This paper describes MapReduce, a programming model for processing large data sets, and the implementation of it. The model transform data in two steps -- map and reduce. The map function takes a pair of key and value, and produces intermediate key, value pairs. The reduce function takes an intermediate key and all of its associated values and merges the values to generate a value or a list of values for the key. MapReduce abstracts out the complexity of parallelizing the computation, distributing the data and handling failures so that the users do not need to worry about those. The implementation discusses Google’s optimizations such as improving locality and assigning backup tasks. Although some of the optimizations are discussed in the context of other Google’s systems such as GFS, the general idea could be applied for other implementations. The experiments further demonstrate that MapReduce is scalable and can perform computations on terabytes of data in a matter of minutes by operating on thousands of machines.

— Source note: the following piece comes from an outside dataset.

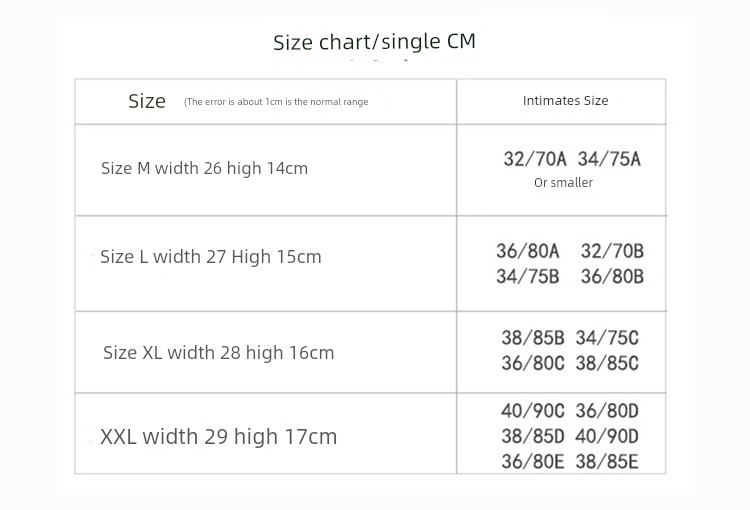Select the "Intimates Size" column header
Viewport: 750px width, 510px height.
coord(565,101)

The main contribution of the paper could be the programming model of using map and reduce functions. It allows the programmer to focus on what he wants to achieve with a large set of data without the need to worry about underlying details of the system such as parallelizing the computations and handling server failures. The model is also powerful enough to handle a variety of computations we could possibly want to do with a large data, as described in the examples in the paper. I think the model could be used for computations that do not require the global knowledge of the data.

Google’s implementation of the model allows scalability up to thousands of machines. One of the advantages of the large scalability is that computation time is no longer the main constraint for most jobs. The system with thousands of machines has enough resources to finish most jobs in relatively short amount of time. So, repeating small parts of computations to improve other factors of the system becomes possible. We can see this in the implementation discussed in the paper where duplicate executions are done to simplify failure handling, and to improve overall computation time.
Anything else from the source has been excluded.